▸ **Source data**:
----

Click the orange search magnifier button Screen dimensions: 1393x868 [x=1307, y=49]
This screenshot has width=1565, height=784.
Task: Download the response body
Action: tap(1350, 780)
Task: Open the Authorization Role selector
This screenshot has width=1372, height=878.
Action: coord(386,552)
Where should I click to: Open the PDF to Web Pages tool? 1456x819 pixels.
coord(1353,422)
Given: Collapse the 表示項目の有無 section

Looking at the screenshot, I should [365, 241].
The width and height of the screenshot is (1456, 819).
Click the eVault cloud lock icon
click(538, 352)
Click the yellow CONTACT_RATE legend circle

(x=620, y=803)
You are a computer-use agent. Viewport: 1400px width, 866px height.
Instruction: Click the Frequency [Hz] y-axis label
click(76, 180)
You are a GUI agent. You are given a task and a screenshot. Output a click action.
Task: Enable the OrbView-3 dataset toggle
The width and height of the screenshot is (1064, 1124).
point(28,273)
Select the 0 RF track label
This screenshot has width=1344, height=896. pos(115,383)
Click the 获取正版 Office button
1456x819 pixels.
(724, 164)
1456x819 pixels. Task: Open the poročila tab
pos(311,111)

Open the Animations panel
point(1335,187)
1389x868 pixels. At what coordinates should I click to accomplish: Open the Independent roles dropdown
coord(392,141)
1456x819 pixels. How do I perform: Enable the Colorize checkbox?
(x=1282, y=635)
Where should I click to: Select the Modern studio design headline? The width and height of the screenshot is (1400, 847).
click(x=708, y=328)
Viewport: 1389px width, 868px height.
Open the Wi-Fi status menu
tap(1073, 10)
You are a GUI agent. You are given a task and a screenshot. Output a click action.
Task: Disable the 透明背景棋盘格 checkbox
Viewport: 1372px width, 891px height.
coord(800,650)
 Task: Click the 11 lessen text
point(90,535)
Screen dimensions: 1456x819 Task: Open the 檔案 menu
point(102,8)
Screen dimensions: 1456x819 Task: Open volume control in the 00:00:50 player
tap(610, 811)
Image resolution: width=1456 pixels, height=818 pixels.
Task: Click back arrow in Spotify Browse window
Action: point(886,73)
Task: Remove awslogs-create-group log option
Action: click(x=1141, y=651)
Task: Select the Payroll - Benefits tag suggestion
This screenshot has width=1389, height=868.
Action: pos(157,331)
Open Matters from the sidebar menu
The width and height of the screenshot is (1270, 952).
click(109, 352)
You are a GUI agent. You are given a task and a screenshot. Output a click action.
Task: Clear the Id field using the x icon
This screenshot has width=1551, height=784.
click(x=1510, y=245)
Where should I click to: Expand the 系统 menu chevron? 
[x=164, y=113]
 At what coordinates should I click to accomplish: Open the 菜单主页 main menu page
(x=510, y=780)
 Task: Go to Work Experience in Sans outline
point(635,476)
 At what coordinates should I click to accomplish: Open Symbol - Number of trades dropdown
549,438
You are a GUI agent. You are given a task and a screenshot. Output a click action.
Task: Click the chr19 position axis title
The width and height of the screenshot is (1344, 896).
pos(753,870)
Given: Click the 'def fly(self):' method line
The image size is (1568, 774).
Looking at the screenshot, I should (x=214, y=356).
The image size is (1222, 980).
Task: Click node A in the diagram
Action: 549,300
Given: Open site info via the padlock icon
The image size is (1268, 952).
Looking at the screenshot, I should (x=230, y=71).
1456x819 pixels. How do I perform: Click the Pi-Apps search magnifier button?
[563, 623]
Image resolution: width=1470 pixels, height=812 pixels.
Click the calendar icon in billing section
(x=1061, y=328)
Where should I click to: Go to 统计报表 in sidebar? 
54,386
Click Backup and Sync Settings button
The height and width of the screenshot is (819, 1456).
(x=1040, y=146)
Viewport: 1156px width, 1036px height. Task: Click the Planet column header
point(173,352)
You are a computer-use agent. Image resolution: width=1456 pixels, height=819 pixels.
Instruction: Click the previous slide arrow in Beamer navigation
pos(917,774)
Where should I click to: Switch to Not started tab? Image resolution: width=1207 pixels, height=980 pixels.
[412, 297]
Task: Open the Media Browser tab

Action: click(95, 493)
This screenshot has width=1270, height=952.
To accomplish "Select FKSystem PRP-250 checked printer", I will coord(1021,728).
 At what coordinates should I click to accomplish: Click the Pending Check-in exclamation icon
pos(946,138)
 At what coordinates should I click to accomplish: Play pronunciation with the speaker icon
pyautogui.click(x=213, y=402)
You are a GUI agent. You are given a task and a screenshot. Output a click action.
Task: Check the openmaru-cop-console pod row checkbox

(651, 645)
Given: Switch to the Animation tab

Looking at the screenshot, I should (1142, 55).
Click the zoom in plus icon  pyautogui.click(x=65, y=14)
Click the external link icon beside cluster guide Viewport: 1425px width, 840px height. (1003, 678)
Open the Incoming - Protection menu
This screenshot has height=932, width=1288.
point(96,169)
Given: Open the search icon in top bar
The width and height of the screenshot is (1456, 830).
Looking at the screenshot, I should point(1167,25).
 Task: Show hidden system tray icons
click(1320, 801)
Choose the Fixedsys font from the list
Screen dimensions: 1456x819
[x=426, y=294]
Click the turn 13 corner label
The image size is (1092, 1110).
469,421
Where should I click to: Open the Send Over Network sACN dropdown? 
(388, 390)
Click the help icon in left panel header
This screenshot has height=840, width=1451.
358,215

----

▸ **Description of the task**: Render every record verbatim. Nothing should be left out.

▸ **Answer**:
Click the orange search magnifier button Screen dimensions: 1393x868 [x=1307, y=49]
This screenshot has width=1565, height=784.
Task: Download the response body
Action: tap(1350, 780)
Task: Open the Authorization Role selector
This screenshot has width=1372, height=878.
Action: coord(386,552)
Where should I click to: Open the PDF to Web Pages tool? 1456x819 pixels.
coord(1353,422)
Given: Collapse the 表示項目の有無 section

Looking at the screenshot, I should [365, 241].
The width and height of the screenshot is (1456, 819).
Click the eVault cloud lock icon
click(538, 352)
Click the yellow CONTACT_RATE legend circle

(x=620, y=803)
You are a computer-use agent. Viewport: 1400px width, 866px height.
Instruction: Click the Frequency [Hz] y-axis label
click(76, 180)
You are a GUI agent. You are given a task and a screenshot. Output a click action.
Task: Enable the OrbView-3 dataset toggle
The width and height of the screenshot is (1064, 1124).
point(28,273)
Select the 0 RF track label
This screenshot has width=1344, height=896. pos(115,383)
Click the 获取正版 Office button
1456x819 pixels.
(724, 164)
1456x819 pixels. Task: Open the poročila tab
pos(311,111)

Open the Animations panel
point(1335,187)
1389x868 pixels. At what coordinates should I click to accomplish: Open the Independent roles dropdown
coord(392,141)
1456x819 pixels. How do I perform: Enable the Colorize checkbox?
(x=1282, y=635)
Where should I click to: Select the Modern studio design headline? The width and height of the screenshot is (1400, 847).
click(x=708, y=328)
Viewport: 1389px width, 868px height.
Open the Wi-Fi status menu
tap(1073, 10)
You are a GUI agent. You are given a task and a screenshot. Output a click action.
Task: Disable the 透明背景棋盘格 checkbox
Viewport: 1372px width, 891px height.
coord(800,650)
 Task: Click the 11 lessen text
point(90,535)
Screen dimensions: 1456x819 Task: Open the 檔案 menu
point(102,8)
Screen dimensions: 1456x819 Task: Open volume control in the 00:00:50 player
tap(610, 811)
Image resolution: width=1456 pixels, height=818 pixels.
Task: Click back arrow in Spotify Browse window
Action: point(886,73)
Task: Remove awslogs-create-group log option
Action: click(x=1141, y=651)
Task: Select the Payroll - Benefits tag suggestion
This screenshot has width=1389, height=868.
Action: pos(157,331)
Open Matters from the sidebar menu
The width and height of the screenshot is (1270, 952).
click(109, 352)
You are a GUI agent. You are given a task and a screenshot. Output a click action.
Task: Clear the Id field using the x icon
This screenshot has width=1551, height=784.
click(x=1510, y=245)
Where should I click to: Expand the 系统 menu chevron? 
[x=164, y=113]
 At what coordinates should I click to accomplish: Open the 菜单主页 main menu page
(x=510, y=780)
 Task: Go to Work Experience in Sans outline
point(635,476)
 At what coordinates should I click to accomplish: Open Symbol - Number of trades dropdown
549,438
You are a GUI agent. You are given a task and a screenshot. Output a click action.
Task: Click the chr19 position axis title
The width and height of the screenshot is (1344, 896).
pos(753,870)
Given: Click the 'def fly(self):' method line
The image size is (1568, 774).
Looking at the screenshot, I should (x=214, y=356).
The image size is (1222, 980).
Task: Click node A in the diagram
Action: 549,300
Given: Open site info via the padlock icon
The image size is (1268, 952).
Looking at the screenshot, I should (x=230, y=71).
1456x819 pixels. How do I perform: Click the Pi-Apps search magnifier button?
[563, 623]
Image resolution: width=1470 pixels, height=812 pixels.
Click the calendar icon in billing section
(x=1061, y=328)
Where should I click to: Go to 统计报表 in sidebar? 
54,386
Click Backup and Sync Settings button
The height and width of the screenshot is (819, 1456).
(x=1040, y=146)
Viewport: 1156px width, 1036px height. Task: Click the Planet column header
point(173,352)
You are a computer-use agent. Image resolution: width=1456 pixels, height=819 pixels.
Instruction: Click the previous slide arrow in Beamer navigation
pos(917,774)
Where should I click to: Switch to Not started tab? Image resolution: width=1207 pixels, height=980 pixels.
[412, 297]
Task: Open the Media Browser tab

Action: click(95, 493)
This screenshot has width=1270, height=952.
To accomplish "Select FKSystem PRP-250 checked printer", I will coord(1021,728).
 At what coordinates should I click to accomplish: Click the Pending Check-in exclamation icon
pos(946,138)
 At what coordinates should I click to accomplish: Play pronunciation with the speaker icon
pyautogui.click(x=213, y=402)
You are a GUI agent. You are given a task and a screenshot. Output a click action.
Task: Check the openmaru-cop-console pod row checkbox

(651, 645)
Given: Switch to the Animation tab

Looking at the screenshot, I should (1142, 55).
Click the zoom in plus icon  pyautogui.click(x=65, y=14)
Click the external link icon beside cluster guide Viewport: 1425px width, 840px height. (1003, 678)
Open the Incoming - Protection menu
This screenshot has height=932, width=1288.
point(96,169)
Given: Open the search icon in top bar
The width and height of the screenshot is (1456, 830).
Looking at the screenshot, I should point(1167,25).
 Task: Show hidden system tray icons
click(1320, 801)
Choose the Fixedsys font from the list
Screen dimensions: 1456x819
[x=426, y=294]
Click the turn 13 corner label
The image size is (1092, 1110).
469,421
Where should I click to: Open the Send Over Network sACN dropdown? 
(388, 390)
Click the help icon in left panel header
This screenshot has height=840, width=1451.
358,215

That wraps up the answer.